Data section Block Start

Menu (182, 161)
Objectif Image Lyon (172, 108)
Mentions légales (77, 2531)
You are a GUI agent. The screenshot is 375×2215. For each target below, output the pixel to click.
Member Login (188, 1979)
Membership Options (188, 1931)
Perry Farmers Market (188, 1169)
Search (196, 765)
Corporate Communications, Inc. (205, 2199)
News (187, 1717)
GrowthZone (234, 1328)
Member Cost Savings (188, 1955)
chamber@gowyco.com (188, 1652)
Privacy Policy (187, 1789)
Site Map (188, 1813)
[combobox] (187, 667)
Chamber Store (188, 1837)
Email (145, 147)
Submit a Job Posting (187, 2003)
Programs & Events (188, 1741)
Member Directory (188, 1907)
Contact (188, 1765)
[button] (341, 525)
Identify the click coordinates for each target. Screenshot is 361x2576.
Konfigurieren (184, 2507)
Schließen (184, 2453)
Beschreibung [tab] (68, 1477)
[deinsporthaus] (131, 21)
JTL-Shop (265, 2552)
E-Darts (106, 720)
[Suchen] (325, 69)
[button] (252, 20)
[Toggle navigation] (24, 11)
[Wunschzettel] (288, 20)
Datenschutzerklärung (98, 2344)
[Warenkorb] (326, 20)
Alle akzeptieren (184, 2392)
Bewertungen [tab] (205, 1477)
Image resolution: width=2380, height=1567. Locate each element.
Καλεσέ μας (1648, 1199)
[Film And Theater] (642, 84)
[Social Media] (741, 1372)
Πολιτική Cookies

Data section Block End

=== Instructions to follow ===
Where the line containing "Email (145, 147)" appears in the records above, begin there and print every line through the last, exactly and with nothing else.

=== Output of the task ===
Email (145, 147)
Submit a Job Posting (187, 2003)
Programs & Events (188, 1741)
Member Directory (188, 1907)
Contact (188, 1765)
[button] (341, 525)
Identify the click coordinates for each target. Screenshot is 361x2576.
Konfigurieren (184, 2507)
Schließen (184, 2453)
Beschreibung [tab] (68, 1477)
[deinsporthaus] (131, 21)
JTL-Shop (265, 2552)
E-Darts (106, 720)
[Suchen] (325, 69)
[button] (252, 20)
[Toggle navigation] (24, 11)
[Wunschzettel] (288, 20)
Datenschutzerklärung (98, 2344)
[Warenkorb] (326, 20)
Alle akzeptieren (184, 2392)
Bewertungen [tab] (205, 1477)
Image resolution: width=2380, height=1567. Locate each element.
Καλεσέ μας (1648, 1199)
[Film And Theater] (642, 84)
[Social Media] (741, 1372)
Πολιτική Cookies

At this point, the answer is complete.